Exercise goal:
Please turn the data from the line with "The image size is (660, 394)." up to and including the line with "This screenshot has height=720, width=960." into a Markdown table with the columns No. and Text, one numbered row per line, skipping blank lines.

Data listing:
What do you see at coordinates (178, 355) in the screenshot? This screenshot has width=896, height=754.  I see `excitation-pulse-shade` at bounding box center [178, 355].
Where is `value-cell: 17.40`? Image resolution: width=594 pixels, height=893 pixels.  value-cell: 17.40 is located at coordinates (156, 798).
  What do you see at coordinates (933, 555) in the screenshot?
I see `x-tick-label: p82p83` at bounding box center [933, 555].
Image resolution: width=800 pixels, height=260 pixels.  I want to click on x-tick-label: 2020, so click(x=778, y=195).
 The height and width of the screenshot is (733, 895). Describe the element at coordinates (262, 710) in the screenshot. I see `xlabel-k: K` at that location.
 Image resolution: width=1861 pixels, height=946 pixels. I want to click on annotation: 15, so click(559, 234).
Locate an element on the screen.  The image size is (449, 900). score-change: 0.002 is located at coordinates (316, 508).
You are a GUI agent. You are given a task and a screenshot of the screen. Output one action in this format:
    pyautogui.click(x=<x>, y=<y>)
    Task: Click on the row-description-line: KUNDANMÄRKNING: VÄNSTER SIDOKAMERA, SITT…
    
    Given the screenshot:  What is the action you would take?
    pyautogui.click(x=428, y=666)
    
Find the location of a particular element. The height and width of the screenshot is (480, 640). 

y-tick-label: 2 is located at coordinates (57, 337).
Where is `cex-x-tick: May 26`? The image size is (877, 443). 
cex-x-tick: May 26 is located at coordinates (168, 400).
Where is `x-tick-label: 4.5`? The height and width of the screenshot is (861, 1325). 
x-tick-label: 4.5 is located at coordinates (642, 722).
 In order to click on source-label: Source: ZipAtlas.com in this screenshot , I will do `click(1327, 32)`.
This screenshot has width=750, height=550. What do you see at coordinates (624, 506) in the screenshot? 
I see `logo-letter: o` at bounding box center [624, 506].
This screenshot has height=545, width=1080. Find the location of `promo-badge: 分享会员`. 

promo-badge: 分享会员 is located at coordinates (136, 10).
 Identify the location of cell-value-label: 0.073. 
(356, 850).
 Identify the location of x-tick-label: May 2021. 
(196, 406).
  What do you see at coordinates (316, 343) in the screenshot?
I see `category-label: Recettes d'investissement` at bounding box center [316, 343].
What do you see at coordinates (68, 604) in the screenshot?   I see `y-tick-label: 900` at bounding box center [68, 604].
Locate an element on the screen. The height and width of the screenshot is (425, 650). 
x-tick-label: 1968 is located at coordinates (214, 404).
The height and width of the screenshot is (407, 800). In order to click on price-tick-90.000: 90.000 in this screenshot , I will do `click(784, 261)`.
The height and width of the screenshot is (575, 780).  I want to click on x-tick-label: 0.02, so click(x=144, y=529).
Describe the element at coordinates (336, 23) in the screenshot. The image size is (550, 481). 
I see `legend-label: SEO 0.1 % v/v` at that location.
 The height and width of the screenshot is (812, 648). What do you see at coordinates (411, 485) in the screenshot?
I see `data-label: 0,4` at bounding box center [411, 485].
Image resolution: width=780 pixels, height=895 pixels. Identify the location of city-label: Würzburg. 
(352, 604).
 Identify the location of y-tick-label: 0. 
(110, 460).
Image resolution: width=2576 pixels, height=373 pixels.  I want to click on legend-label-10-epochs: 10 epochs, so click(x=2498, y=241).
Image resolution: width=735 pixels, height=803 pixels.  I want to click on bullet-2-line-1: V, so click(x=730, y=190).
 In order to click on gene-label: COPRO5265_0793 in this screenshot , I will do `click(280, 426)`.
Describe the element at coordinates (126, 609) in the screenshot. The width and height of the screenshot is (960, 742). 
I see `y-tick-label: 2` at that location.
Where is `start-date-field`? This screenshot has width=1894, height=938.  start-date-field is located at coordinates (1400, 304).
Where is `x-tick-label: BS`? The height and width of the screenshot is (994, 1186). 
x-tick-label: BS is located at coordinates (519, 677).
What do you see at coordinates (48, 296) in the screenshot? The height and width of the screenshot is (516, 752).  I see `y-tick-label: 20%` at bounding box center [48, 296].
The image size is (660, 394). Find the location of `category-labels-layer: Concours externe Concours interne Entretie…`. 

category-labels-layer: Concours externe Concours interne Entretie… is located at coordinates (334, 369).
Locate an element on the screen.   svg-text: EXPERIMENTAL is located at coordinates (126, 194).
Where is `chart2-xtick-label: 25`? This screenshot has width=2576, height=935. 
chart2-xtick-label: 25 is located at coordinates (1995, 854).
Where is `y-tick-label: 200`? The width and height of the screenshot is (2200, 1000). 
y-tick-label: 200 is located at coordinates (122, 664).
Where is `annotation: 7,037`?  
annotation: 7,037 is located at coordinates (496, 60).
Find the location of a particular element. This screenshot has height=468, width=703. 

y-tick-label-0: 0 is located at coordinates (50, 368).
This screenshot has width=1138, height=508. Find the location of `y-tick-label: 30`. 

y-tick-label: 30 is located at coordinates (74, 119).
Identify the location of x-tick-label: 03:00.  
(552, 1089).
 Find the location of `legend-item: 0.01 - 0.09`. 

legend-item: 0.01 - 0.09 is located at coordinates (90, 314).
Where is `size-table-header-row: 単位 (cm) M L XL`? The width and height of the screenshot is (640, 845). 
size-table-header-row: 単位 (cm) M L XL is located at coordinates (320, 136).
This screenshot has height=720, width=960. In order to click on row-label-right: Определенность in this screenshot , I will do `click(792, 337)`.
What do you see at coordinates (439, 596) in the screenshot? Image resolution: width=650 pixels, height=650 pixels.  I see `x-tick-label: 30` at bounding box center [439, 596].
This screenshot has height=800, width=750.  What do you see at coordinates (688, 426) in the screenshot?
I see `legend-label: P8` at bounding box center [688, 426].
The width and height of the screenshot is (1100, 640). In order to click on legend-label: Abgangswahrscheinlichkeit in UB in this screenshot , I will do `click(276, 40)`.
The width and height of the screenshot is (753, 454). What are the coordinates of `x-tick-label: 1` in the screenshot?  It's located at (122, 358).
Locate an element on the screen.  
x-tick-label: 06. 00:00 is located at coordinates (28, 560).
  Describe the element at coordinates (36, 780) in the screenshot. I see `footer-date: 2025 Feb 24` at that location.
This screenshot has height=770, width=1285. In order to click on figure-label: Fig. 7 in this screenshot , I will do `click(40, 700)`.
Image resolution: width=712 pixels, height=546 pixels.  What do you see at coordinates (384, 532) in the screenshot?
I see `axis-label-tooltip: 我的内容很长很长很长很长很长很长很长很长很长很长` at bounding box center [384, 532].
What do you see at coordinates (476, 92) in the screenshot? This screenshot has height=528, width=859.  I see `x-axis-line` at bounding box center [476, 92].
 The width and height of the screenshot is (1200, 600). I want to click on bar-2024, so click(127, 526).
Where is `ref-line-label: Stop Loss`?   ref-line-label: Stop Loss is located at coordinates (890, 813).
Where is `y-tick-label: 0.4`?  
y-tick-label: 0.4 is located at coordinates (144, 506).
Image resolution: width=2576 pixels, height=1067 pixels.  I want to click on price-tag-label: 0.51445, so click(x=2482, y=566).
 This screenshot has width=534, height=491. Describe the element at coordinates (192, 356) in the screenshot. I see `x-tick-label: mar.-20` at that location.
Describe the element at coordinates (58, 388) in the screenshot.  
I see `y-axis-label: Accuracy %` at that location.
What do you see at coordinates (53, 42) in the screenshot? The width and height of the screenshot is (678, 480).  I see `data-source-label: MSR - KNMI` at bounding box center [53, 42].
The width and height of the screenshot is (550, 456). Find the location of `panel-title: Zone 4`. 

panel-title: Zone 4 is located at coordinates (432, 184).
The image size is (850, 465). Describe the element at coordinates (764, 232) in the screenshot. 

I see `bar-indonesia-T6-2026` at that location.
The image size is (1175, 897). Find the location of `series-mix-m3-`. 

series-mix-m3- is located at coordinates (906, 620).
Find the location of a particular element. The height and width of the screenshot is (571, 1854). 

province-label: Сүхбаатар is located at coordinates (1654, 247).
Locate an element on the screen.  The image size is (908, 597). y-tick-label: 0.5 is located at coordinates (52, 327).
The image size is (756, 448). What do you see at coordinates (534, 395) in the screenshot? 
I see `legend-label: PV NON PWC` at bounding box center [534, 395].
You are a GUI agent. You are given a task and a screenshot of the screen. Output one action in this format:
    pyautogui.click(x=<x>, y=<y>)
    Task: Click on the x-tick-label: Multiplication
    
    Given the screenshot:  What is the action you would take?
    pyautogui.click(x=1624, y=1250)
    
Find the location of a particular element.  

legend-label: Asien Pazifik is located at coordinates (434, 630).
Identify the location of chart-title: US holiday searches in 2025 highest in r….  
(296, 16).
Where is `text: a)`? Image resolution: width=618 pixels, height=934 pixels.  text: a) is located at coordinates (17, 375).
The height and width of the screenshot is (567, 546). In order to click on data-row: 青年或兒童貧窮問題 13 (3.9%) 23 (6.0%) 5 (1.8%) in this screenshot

Result of this exercise:
| No. | Text |
|---|---|
| 1 | The image size is (660, 394). Find the location of `category-labels-layer: Concours externe Concours interne Entretie…`.  |
| 2 | category-labels-layer: Concours externe Concours interne Entretie… is located at coordinates (334, 369). |
| 3 | Locate an element on the screen.   svg-text: EXPERIMENTAL is located at coordinates (126, 194). |
| 4 | Where is `chart2-xtick-label: 25`? This screenshot has width=2576, height=935.  |
| 5 | chart2-xtick-label: 25 is located at coordinates (1995, 854). |
| 6 | Where is `y-tick-label: 200`? The width and height of the screenshot is (2200, 1000).  |
| 7 | y-tick-label: 200 is located at coordinates (122, 664). |
| 8 | Where is `annotation: 7,037`?   |
| 9 | annotation: 7,037 is located at coordinates (496, 60). |
| 10 | Find the location of a particular element. This screenshot has height=468, width=703.  |
| 11 | y-tick-label-0: 0 is located at coordinates (50, 368). |
| 12 | This screenshot has width=1138, height=508. Find the location of `y-tick-label: 30`.  |
| 13 | y-tick-label: 30 is located at coordinates (74, 119). |
| 14 | Identify the location of x-tick-label: 03:00.   |
| 15 | (552, 1089). |
| 16 |  Find the location of `legend-item: 0.01 - 0.09`.  |
| 17 | legend-item: 0.01 - 0.09 is located at coordinates (90, 314). |
| 18 | Where is `size-table-header-row: 単位 (cm) M L XL`? The width and height of the screenshot is (640, 845).  |
| 19 | size-table-header-row: 単位 (cm) M L XL is located at coordinates (320, 136). |
| 20 | This screenshot has height=720, width=960. In order to click on row-label-right: Определенность in this screenshot , I will do `click(792, 337)`. |